Der Drang nach draussen bringt Probleme für den Wald
Im Wald da sind die Räuber - oder jedenfalls Spaziergänger, Jogger, Radfahrer. Ihre Zahl hat sich im Zuge des Corona-Lockdown rasant erhöht. Die Flucht nach draussen ist schön für die Menschen. Und für die Natur?
Das Wichtigste in Kürze
- Das Rausgehen in die Natur seit Beginn der Corona-Pandemie ist für viele Menschen ein Gewinn, für die Natur aber nicht unbedingt.
Tiere, Wald und Waldwege leiden unter dem massiv gestiegenen Ansturm von Spaziergängern, Joggern, Rad- oder Mountainbikefahrern. Eigentlich seien die vielen Besucher ein schönes Zeichen, sagte der Wald-Referent des Bund für Umwelt und Naturschutz (BUND) Baden-Württemberg, Christoph Schramm. «Allerdings quillen durch Einwegmasken und to-go-Verpackungen wegen geschlossener Restaurants die Mülleimer in Parks und Naherholungsgebieten über, viel Müll liegt auch einfach so in der Natur.»
Auch der Mountainbike-Sport habe sehr viel Zulauf erfahren.
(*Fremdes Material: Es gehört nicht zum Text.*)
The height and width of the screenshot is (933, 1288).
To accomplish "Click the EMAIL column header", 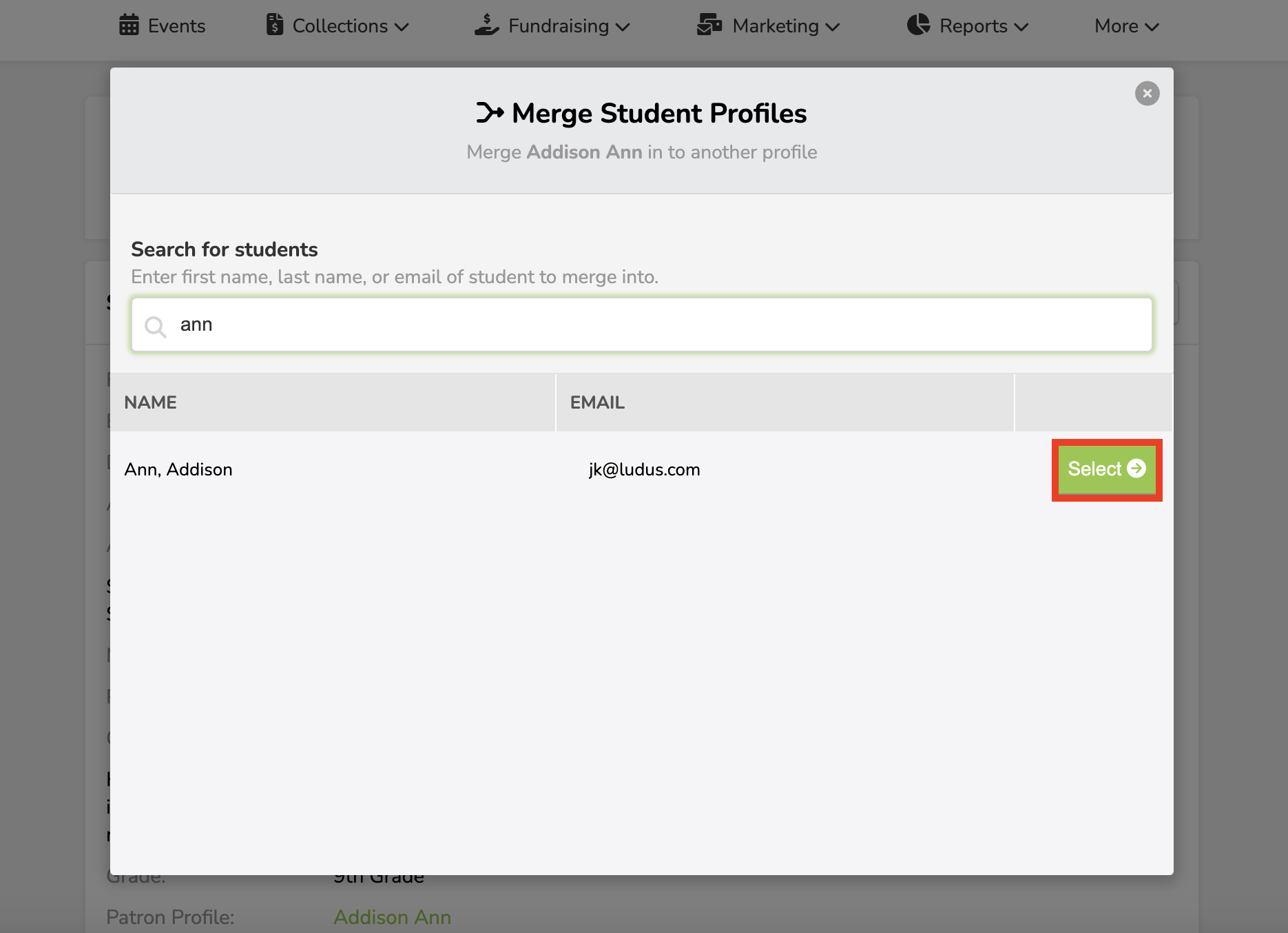I will pos(597,402).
Dadurch seien neue illegale Trails in den Wäldern im Südwesten entstanden. «Die illegalen Trails sind ein besonderes Problem, weil bei der Anlage in der Regel keine Rücksicht auf Schutzgebiete und Lebensräume genommen wird», sagte er. «Als Folge wird die Natur weiter zerschnitten und Ruhezonen von Tieren gestört.»
Einen Grund für die häufig anzutreffenden Mountainbiker sieht die Schutzgemeinschaft Deutscher Wald in der Tatsache begründet, dass der Mountainbike-Sport eine der wenigen Aktivitäten sei, die in Corona-Zeiten noch erlaubt seien. «Schon die stark gestiegenen Verkaufszahlen von Mountainbikes zeigen, wohin der Trend geht», sagte die Sprecherin Sabine Krömer-Butz der Deutschen Presse-Agentur. Hierdurch seien auch neue illegale Trails entstanden.
Einen bundesweiten Zulauf in deutschen Wäldern stellt auch der Leiter Naturschutzpolitik des BUND, Magnus Wessel, fest. Besonders betroffen seien Grünanlagen und Wälder in der Nähe von Ballungsräumen. Hinzu komme die Zeitumstellung, die den Zeitrhythmus der Menschen verändere. «Die Leute sind häufiger in der Dämmerung unterwegs, wodurch sich die Unfallgefahr, etwa mit Rehen erhöht», sagte Wessel der Deutschen Presse-Agentur. Es gelte auch in Pandemiezeiten, Rücksicht zu nehmen und auf den markierten Wegen zu bleiben.
Doch trotz der zusätzlichen Belastung für die Wälder habe die Corona-Pandemie den positiven Effekt gehabt, dass die Menschen Grünanlagen und Wäldern als Erholungsräume mehr Wertschätzung entgegenbrächten, erklärt Wessel. «Manchen Familien würde es viel schlechter gehen, wenn sie nicht die Gelegenheit hätten, das Grüne aufzusuchen.»
Auch in Sachen Müllentsorgung sieht Wessel einen bundesweiten Trend, insbesondere beim Thema Masken. «Man sieht, dass die Entsorgung der Masken mangelhaft ist, das muss man deutlich sagen.» Das sei problematisch, weil die Masken aus Kunststoffgewebe seien und sich nicht selbst abbauen. Für die Tiere im Wald seien die Masken vor allem deshalb gefährlich, weil die Gefahr bestünde, dass sie sich in den Ohrschlingen verfingen und selbst strangulierten, so Wessel. Im Wald gelte die alte Weisheit, dass man nichts zu hinterlassen habe, ausser einen guten Eindruck. «Und alles andere nimmt man wieder mit nach Hause.»